A Pennsylvania judge refused to overturn a cop killer’s death sentence this week in an “anticipated” move likely to force the case to state Supreme Court.
The Associated Press reported a Pike County judge on Monday denied the defense’s motion for a new sentencing hearing, just one week after Eric Frein’s attorneys argued emotional testimony from the slain officer’s widow clouded jurors’ judgement.
Michael Weinstein, one of Frein’s attorneys, said he expected the judge’s ruling and believes the case will work its way up to the state’s highest court, according to the AP.
Jurors found Frein guilty on April 20 of nearly a dozen charges stemming from the Sept. 12, 2014 ambush of two state troopers during a shift change at the Blooming Grove barracks in rural Pike County.
Cpl. Bryon Dickson II died in the attack. Trooper Alex Douglass sustained a gunshot wound to the back as he tried to pull Dickson to safety.
Frein received the death penalty for his crimes April 26. His attorneys vowed to appeal.
In court documents filed last week, the defense claimed Tiffany Dickson’s testimony undermined any “logical reasoned moral decision the jury could make” to instead impose life imprisonment.

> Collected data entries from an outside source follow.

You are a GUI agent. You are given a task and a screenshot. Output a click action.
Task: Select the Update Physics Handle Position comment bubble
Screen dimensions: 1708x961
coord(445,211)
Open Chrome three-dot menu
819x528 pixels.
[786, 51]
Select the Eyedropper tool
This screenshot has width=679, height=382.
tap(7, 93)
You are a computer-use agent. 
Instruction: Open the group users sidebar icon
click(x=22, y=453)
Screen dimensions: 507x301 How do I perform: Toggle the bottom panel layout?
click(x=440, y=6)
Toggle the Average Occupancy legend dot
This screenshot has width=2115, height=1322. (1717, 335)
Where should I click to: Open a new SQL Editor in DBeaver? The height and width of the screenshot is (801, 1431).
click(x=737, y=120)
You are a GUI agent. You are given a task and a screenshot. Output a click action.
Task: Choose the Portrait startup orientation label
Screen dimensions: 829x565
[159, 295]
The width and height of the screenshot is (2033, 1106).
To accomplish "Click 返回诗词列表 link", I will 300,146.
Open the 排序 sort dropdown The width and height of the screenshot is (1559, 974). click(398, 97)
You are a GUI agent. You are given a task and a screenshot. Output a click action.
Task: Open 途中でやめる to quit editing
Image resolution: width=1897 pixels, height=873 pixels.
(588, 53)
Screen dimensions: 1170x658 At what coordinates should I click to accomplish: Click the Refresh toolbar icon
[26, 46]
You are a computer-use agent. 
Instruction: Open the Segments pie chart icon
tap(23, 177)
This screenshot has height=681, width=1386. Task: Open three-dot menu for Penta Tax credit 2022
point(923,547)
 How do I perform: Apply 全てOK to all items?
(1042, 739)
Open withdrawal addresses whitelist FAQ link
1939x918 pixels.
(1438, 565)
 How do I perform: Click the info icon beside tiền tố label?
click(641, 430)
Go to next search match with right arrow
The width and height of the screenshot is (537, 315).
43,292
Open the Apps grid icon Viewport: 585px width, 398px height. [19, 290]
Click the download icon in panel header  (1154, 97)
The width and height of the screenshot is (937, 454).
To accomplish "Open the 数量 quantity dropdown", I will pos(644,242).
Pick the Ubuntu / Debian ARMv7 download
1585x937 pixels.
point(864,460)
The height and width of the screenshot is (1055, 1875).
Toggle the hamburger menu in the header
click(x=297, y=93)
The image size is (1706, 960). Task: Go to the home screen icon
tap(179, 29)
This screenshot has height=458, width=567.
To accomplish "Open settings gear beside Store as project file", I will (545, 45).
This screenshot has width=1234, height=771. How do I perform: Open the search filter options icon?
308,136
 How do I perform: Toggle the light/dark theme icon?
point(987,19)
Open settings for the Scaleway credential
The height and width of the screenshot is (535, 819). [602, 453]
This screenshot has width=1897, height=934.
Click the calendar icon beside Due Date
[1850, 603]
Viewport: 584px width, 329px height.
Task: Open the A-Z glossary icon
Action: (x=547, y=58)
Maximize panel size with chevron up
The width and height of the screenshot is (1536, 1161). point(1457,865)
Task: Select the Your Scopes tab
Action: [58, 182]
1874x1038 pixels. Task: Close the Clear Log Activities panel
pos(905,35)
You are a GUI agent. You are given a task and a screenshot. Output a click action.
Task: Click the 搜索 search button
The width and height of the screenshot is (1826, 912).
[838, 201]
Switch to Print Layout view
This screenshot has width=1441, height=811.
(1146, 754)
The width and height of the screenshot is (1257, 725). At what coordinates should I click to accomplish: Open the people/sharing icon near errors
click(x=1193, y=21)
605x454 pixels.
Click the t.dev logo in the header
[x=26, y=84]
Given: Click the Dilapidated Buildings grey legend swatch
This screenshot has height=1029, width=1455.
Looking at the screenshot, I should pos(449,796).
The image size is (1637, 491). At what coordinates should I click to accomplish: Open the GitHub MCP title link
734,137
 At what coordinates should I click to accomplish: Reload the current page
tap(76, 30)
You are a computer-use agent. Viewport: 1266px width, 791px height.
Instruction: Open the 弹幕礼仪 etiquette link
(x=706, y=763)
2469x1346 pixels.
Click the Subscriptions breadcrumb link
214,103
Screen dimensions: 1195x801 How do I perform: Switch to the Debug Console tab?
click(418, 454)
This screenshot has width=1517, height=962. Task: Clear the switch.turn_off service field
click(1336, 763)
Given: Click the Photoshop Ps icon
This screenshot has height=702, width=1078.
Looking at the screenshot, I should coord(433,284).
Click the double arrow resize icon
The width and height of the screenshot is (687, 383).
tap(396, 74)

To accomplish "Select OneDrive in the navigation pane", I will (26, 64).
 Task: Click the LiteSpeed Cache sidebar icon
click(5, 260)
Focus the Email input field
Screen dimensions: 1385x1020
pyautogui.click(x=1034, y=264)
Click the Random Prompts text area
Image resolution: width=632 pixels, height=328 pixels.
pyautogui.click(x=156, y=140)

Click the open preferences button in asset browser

During last month’s hearing, the defense cast the gunman’s father, Eugene Michael “Mike” Frein, as an abusive, domineering man who fostered his son’s anti-government views.
Prosecutors mocked the characterization and called it a poor deflection from the gunman’s “wickedness of heart” in what Pike County District Attorney Ray Tonkin described as a calculated and remorseless killing.
Tonkin “praised” the judge’s ruling Monday, according to the AP.